A diferença, neste caso, é que os personagens não são personalidades conhecidas. “São provisórias”, diz ele sobre as três esculturas que criou: “Poderiam ser outras; os locais também. Daí o título do projeto, Pessoas em seu lugar, ou tentativas de uma nobre igualdade. “[Os personagens] são mais ou menos universais, pelo menos na região. Mas este projeto só funciona aqui porque aquilo com que me misturo ou me camuflo são espaços que já existem. Estou interessado em ler os códigos que existem em determinado lugar, neste caso, Buenos Aires”.

Nesta quarta-feira, ele instalou a escultura da criança ao pé da Bolsa. Ele havia saído do cortiço onde sempre fica em Buenos Aires, zona sul da capital; através do distrito financeiro; Ele havia encontrado vendedores de alimentos caramelizados, funcionários de escritório, vendedores de flores, classificadores de lixo urbano; Ele passou em frente à Casa Rosada e continuou mais alguns quarteirões. A peça, feita de materiais leves como isopor e pintada a óleo, permaneceu ali por cerca de 15 minutos antes de ser retirada.

Um homem, companheiro de vida da Bolsa, percebeu imediatamente o contraste entre a criança desesperada e o prédio que se erguia sobre sua cabeça e começou a tirar fotos da obra: “Vamos todos ficar assim. Escutem: se o dólar não chegar a 800 [pesos] hoje, vai ser uma crise. Há pessoas que melhoram enquanto a pobreza avança em ritmo acelerado. Eles querem se agarrar a [Javier] Milei, que é um louco à solta. Mas aqui a sanidade nem sempre prevaleceu”, afirmou dias depois de o ultracandidato ter sido o mais votado nas eleições primárias e de o peso ter desvalorizado quase 20%.

Miranda, porém, não busca a reação dos espectadores com essa ação. E, na verdade, poucos transeuntes pararam para interagir. “Não é um experimento sociológico, não estou interessado em fazer experiências com pessoas. Se alguém entrar e tirar uma foto, perfeito. E se não também. Preocupo-me com a história que é gerada e essa história vive nos arquivos”, conta a este jornal.

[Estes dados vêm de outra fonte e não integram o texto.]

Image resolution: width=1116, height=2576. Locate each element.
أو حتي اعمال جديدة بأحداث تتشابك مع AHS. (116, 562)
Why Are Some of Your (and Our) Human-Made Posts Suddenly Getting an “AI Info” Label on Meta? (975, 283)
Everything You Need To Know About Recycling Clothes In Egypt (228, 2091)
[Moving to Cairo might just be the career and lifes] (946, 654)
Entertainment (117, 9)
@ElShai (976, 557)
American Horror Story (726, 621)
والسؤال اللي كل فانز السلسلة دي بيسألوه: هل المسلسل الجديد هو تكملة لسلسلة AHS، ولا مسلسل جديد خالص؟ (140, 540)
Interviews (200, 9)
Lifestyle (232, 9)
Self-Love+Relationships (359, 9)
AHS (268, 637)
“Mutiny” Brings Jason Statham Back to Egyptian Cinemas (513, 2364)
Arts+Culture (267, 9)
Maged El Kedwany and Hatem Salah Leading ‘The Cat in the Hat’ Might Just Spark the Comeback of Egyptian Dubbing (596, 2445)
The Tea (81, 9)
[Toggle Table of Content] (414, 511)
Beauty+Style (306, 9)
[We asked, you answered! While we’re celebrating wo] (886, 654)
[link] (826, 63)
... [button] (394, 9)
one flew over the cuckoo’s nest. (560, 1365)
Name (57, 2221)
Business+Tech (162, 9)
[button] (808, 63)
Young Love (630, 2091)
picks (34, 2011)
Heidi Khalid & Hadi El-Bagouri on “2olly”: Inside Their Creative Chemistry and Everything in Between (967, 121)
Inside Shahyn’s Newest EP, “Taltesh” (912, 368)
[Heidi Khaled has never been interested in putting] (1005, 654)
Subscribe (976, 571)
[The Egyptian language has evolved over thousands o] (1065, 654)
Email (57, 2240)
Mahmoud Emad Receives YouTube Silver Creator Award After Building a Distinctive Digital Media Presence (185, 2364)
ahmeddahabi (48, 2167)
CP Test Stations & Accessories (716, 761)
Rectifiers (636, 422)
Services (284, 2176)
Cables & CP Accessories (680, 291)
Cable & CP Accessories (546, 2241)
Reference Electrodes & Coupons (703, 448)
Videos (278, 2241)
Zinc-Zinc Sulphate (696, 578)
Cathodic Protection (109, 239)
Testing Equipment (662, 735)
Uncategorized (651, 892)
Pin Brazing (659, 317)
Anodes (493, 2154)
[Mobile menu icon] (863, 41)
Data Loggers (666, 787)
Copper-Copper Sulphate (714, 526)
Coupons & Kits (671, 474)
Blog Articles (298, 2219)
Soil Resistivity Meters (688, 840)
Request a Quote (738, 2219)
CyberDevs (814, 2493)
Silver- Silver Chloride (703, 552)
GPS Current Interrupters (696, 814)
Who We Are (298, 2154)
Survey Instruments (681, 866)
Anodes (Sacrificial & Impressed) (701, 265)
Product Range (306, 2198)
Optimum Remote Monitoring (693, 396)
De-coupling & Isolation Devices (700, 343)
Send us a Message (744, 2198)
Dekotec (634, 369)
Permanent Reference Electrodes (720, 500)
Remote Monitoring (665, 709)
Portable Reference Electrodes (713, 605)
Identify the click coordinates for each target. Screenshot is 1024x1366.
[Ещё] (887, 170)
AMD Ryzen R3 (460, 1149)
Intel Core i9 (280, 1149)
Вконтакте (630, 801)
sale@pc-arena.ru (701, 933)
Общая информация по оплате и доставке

Depois de várias semanas instalando as obras de surpresa em diferentes pontos da cidade, no dia 20 de outubro você poderá ver o resultado e as esculturas na Galeria Pavilhão 4.

Repetiu o mesmo exercício que fez com Juanito Laguna com a escultura de uma jovem com pescoço raspado, brincos no rosto, tatuagens diversas, barriga nua, leggings e chinelos. Ela foi colocada esta quarta-feira ao lado de Las chicas de Divito, a escultura de duas personagens femininas com curvas impossíveis criada há mais de meio século. Chamou-lhe Turra, pela sua estética relacionada com uma identidade urbana particular.

Também repetiu isso com a Polícia, uma agente que carrega a arma em uma mão e o celular na outra. Foi colocado, primeiro, ao lado de um personagem criado pelo cartunista Manuel García Ferré e, posteriormente, em frente a um antigo centro de detenção clandestino da ditadura. “Cada um tem uma leitura diferente. Ambos podem ser violentos; um do absurdo e outro do cunho mais político”, afirma. Nos três casos, procurou apelar ao humor: “Tem a ver com questionar o seu ambiente, com questioná-lo, com ridicularizá-lo”.